=== Supplied material ===
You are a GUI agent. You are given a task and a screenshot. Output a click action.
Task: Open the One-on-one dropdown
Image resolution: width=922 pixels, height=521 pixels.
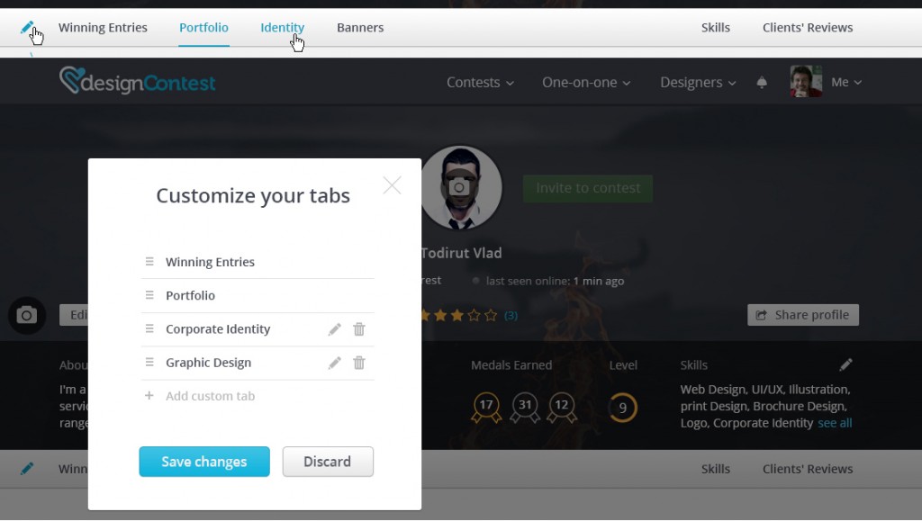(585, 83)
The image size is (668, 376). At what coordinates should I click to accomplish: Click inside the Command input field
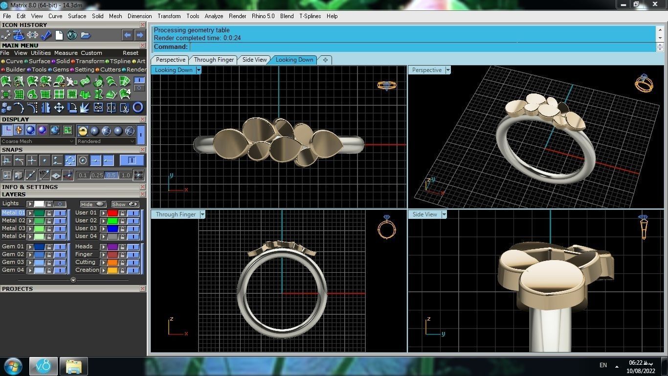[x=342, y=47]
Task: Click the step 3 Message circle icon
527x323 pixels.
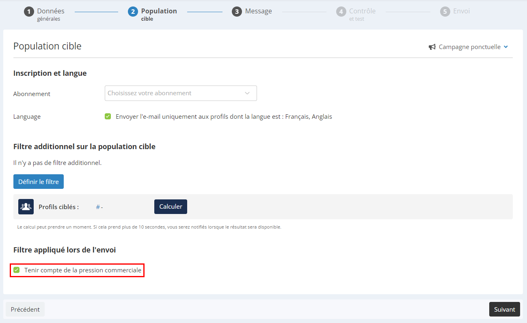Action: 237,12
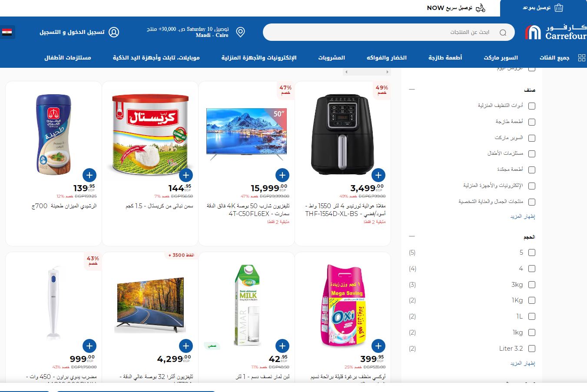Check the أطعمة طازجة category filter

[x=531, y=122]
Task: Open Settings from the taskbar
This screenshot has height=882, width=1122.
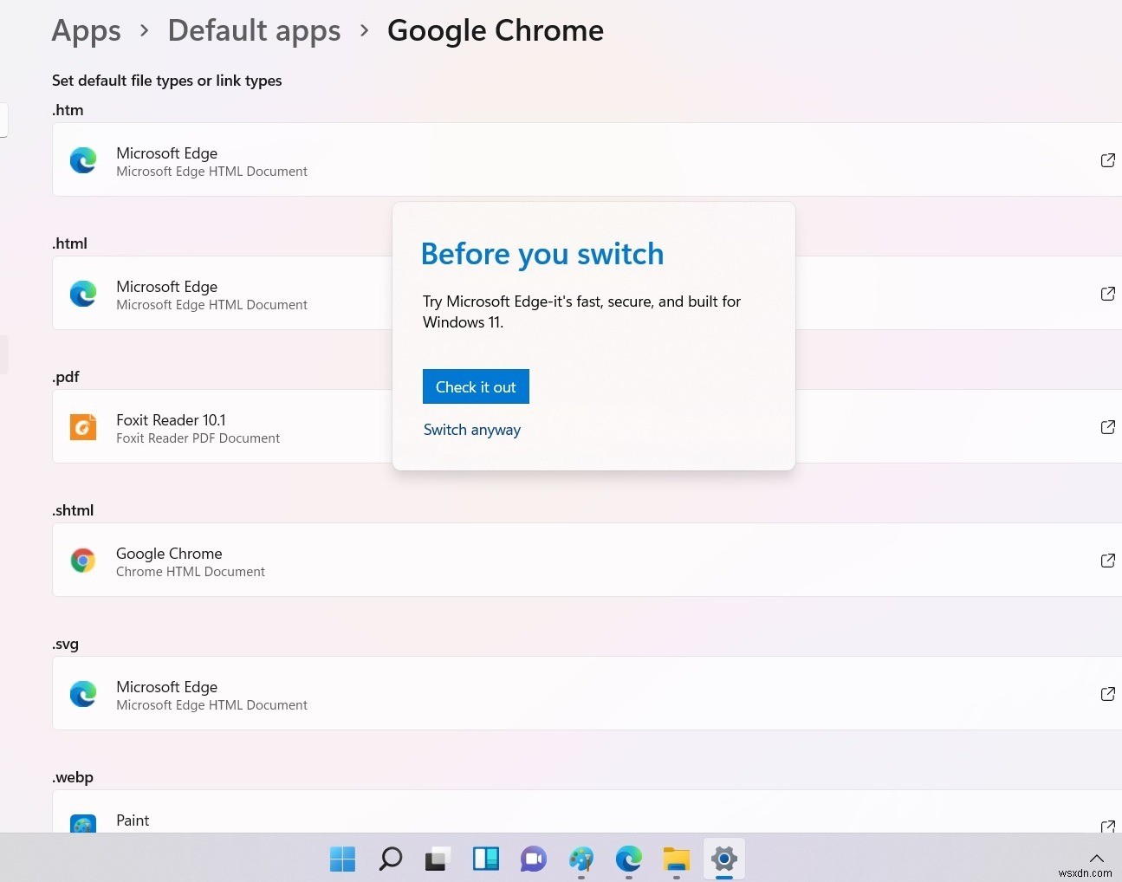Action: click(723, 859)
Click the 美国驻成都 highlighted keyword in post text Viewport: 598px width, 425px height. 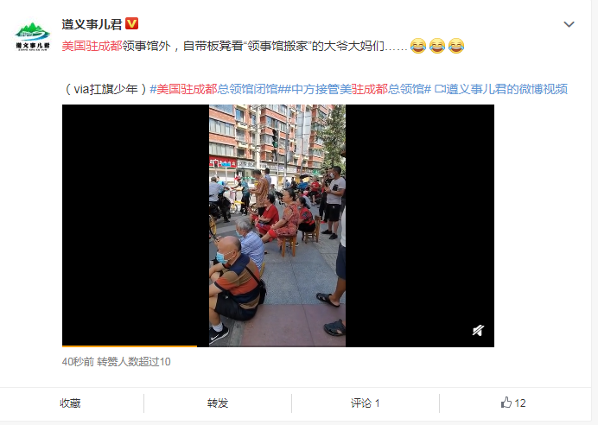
===
● Directions:
Would you reproduce the lines from the one with "Task: Click the step 3 Message circle icon" through the final line of the data above, exactly and only those, without any pictures?

● Exercise answer:
Task: Click the step 3 Message circle icon
527x323 pixels.
Action: 237,12
Check the أطعمة طازجة category filter

[x=531, y=122]
Task: Open Settings from the taskbar
This screenshot has height=882, width=1122.
Action: click(723, 859)
Click the 美国驻成都 highlighted keyword in post text Viewport: 598px width, 425px height. 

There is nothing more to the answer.